上面显示的程序代码(child_nap,fork29.c和fork13.c在GitHub上的SOQ(堆栈溢出问题)存储库中以文件{{ 1}},pipe71.c,fork13.c在src/so-5100-4470子目录中。
答案 1 :(得分:0)
我的问题与close(fd[0]);的位置有关,我在代码中注释了其原因。现在,我得到了预期的错误。
#include <stdio.h>
#include <string.h>
#include <unistd.h>
#include <sys/types.h>
#include <sys/param.h>
#include <signal.h>
#include <errno.h>
#define BUFSIZE 100
char const * errMsgPipe = "signal handled SIGPIPE\n";
int errMsgPipeLen;
void handler(int x) {
write(2, errMsgPipe, errMsgPipeLen);
}
int main(void) {
errMsgPipeLen = strlen(errMsgPipe);
char bufin[BUFSIZE] = "empty";
char bufout[] = "hello soner";
int bytesin;
pid_t childpid;
int fd[2];
struct sigaction sa;
memset(&sa, 0, sizeof(sa));
sa.sa_flags = 0;
sigfillset(&sa.sa_mask);
sa.sa_handler = handler;
sigaction(SIGPIPE, &sa, 0);
if (pipe(fd) == -1) {
perror("Failed to create the pipe");
return 1;
}
close(fd[0]); // <-- it's in order for no process has an open read descriptor
int val = -999;
bytesin = strlen(bufin);
childpid = fork();
if (childpid == -1) {
perror("Failed to fork");
return 1;
}
/*
* close(fd[0]); <---- if it were here, we wouldn't get expected error and signal
* since, parent can be reached to write(fd[1], .... ) call
* before the child close(fd[0]); call defined here it.

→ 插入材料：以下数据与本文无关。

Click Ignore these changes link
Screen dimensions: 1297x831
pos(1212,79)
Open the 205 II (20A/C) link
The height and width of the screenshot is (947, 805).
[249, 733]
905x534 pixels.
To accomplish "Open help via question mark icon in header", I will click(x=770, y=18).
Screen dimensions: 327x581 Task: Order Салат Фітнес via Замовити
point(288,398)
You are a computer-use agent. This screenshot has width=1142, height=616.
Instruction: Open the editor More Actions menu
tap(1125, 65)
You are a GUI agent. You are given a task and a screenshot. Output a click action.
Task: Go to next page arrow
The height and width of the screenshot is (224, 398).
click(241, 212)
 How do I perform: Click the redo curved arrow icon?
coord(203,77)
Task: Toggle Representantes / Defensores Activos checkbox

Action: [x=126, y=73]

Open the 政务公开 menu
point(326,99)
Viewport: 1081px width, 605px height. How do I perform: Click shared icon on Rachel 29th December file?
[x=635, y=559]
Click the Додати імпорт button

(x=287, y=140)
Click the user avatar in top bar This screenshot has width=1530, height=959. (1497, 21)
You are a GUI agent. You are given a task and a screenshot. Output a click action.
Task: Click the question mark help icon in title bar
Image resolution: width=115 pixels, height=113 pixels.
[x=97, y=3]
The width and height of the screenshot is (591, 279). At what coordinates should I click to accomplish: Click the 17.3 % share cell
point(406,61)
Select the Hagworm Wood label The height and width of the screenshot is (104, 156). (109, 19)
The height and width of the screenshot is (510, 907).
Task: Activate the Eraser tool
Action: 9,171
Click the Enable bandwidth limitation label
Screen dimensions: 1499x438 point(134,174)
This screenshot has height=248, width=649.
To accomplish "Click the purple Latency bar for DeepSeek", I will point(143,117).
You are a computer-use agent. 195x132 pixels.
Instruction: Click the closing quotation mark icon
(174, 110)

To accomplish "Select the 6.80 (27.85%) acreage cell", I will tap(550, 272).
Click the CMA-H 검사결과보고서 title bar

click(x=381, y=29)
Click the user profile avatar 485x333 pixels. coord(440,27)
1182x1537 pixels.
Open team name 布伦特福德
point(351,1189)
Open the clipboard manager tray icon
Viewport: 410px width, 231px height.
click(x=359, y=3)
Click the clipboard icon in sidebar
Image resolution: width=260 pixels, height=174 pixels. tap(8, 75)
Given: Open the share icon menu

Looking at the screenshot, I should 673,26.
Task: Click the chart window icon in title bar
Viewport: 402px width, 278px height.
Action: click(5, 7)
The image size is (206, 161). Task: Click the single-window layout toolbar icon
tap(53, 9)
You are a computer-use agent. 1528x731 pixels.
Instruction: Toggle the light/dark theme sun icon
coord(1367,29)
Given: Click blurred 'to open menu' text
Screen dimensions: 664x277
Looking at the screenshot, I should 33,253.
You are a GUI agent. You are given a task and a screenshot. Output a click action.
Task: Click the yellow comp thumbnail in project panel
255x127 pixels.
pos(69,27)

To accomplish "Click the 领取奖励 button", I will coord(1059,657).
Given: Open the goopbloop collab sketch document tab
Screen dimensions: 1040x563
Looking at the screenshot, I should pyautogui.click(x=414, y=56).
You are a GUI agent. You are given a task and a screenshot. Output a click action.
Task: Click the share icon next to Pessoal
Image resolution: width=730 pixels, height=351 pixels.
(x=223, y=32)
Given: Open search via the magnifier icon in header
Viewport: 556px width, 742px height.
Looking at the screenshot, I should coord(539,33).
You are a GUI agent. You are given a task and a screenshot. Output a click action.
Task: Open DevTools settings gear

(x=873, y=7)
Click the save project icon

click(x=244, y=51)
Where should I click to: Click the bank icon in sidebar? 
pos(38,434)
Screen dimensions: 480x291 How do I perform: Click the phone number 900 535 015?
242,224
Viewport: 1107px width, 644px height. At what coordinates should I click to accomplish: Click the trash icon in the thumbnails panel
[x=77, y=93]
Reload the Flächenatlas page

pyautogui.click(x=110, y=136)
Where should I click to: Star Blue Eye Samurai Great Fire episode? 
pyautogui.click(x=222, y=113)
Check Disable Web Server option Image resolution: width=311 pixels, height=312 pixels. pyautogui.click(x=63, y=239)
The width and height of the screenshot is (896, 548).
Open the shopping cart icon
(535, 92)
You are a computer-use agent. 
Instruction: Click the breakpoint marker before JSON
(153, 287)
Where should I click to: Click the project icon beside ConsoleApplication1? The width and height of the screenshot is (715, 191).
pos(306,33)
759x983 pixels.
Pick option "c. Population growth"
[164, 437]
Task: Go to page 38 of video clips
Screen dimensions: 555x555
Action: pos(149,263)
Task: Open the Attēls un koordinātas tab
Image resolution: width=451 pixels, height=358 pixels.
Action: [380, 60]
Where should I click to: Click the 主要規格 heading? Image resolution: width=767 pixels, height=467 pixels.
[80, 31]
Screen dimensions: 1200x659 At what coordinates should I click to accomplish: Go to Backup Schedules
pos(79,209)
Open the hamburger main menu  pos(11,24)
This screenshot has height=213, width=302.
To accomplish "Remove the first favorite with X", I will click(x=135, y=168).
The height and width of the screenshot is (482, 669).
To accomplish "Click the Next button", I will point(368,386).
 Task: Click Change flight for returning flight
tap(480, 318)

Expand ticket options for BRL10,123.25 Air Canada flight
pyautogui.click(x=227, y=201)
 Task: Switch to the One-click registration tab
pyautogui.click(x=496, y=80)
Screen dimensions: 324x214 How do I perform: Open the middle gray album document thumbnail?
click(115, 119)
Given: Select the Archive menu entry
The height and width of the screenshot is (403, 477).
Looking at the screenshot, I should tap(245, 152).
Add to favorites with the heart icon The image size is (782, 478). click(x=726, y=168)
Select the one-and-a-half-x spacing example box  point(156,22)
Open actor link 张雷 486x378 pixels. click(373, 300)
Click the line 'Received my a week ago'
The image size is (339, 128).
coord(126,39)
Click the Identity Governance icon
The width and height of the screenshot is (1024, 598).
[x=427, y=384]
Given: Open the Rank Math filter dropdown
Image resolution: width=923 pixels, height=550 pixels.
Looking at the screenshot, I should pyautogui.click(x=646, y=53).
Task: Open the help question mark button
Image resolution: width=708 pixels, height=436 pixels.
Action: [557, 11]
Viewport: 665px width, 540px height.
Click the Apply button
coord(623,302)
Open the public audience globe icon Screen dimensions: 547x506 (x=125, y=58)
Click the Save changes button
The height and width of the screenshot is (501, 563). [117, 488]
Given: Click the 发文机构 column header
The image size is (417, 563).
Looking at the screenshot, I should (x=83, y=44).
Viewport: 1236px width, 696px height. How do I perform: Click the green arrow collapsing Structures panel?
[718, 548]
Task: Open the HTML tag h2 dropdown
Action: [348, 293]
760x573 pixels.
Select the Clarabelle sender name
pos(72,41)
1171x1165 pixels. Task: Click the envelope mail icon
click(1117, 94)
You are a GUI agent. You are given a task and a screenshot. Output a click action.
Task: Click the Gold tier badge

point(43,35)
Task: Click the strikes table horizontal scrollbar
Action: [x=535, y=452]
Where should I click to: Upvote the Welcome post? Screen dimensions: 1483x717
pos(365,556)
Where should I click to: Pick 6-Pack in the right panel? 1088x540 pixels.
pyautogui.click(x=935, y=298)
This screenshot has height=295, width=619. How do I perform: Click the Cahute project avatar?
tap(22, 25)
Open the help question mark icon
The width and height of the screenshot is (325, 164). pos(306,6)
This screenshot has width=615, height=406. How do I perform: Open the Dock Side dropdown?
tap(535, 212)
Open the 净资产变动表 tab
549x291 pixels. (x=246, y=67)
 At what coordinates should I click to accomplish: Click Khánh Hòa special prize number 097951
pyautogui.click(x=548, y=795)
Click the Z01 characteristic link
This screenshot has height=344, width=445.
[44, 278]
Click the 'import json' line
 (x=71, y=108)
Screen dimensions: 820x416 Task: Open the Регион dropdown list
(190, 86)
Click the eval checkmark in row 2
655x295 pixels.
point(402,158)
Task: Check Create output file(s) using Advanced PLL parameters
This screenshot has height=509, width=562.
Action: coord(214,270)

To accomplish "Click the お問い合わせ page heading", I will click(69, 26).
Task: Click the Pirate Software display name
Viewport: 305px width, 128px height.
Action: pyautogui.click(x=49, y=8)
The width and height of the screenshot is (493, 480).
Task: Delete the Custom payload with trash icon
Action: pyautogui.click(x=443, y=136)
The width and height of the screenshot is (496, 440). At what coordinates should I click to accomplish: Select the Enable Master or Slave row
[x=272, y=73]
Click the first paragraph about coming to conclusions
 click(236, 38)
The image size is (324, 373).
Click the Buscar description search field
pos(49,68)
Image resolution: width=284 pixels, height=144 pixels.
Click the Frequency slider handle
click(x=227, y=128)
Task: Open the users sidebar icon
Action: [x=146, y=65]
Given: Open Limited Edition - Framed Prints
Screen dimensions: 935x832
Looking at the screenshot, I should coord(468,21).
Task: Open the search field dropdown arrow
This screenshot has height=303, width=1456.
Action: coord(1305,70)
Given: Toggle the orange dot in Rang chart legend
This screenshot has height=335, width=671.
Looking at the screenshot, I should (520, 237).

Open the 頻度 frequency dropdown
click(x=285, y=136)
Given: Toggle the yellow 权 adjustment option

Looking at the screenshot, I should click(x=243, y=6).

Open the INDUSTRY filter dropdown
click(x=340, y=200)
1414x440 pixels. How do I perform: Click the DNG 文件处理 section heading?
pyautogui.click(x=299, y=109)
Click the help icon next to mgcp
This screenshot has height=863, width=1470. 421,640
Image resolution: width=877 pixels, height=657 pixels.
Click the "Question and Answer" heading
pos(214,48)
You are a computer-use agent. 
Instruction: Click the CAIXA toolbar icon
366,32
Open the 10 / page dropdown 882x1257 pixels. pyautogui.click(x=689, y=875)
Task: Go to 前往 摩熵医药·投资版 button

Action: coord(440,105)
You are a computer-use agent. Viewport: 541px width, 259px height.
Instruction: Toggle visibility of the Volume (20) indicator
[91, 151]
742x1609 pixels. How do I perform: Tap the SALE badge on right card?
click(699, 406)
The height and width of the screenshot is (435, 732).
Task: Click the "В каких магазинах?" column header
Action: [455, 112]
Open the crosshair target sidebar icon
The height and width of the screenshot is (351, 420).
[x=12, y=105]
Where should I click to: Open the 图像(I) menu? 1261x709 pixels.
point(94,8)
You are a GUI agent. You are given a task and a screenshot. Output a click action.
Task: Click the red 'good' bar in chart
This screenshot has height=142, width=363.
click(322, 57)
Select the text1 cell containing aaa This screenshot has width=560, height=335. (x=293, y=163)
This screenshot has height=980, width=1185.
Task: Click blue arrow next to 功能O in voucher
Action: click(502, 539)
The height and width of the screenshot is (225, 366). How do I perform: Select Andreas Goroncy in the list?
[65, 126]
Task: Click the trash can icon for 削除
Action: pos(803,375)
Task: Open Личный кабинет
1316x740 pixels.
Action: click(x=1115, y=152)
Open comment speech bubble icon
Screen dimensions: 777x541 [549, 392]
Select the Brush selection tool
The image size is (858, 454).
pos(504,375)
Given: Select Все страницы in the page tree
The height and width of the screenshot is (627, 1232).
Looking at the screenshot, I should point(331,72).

* It means there is by child open read descriptor seen by parent.
*/
// sleep(1); <---- we can prove my saying by calling sleep() here
if (childpid) {
val = write(fd[1], bufout, strlen(bufout)+1);
if (val < 0) {
perror("writing process error");
}
}
else {
bytesin = read(fd[0], bufin, BUFSIZE);
}
fprintf(stderr, "[%ld]:my bufin is {%.*s}, my bufout is {%s}\n",
(long)getpid(), bytesin, bufin, bufout);
return 0;
}
输出:
signal handled SIGPIPE
writing process error: Broken pipe
[27289]:my bufin is {empty}, my bufout is {hello soner}
[27290]:my bufin is {empty}, my bufout is {hello soner}
因此,如果父母的写操作失败,则孩子的bufin包含empty 的说法得到证实。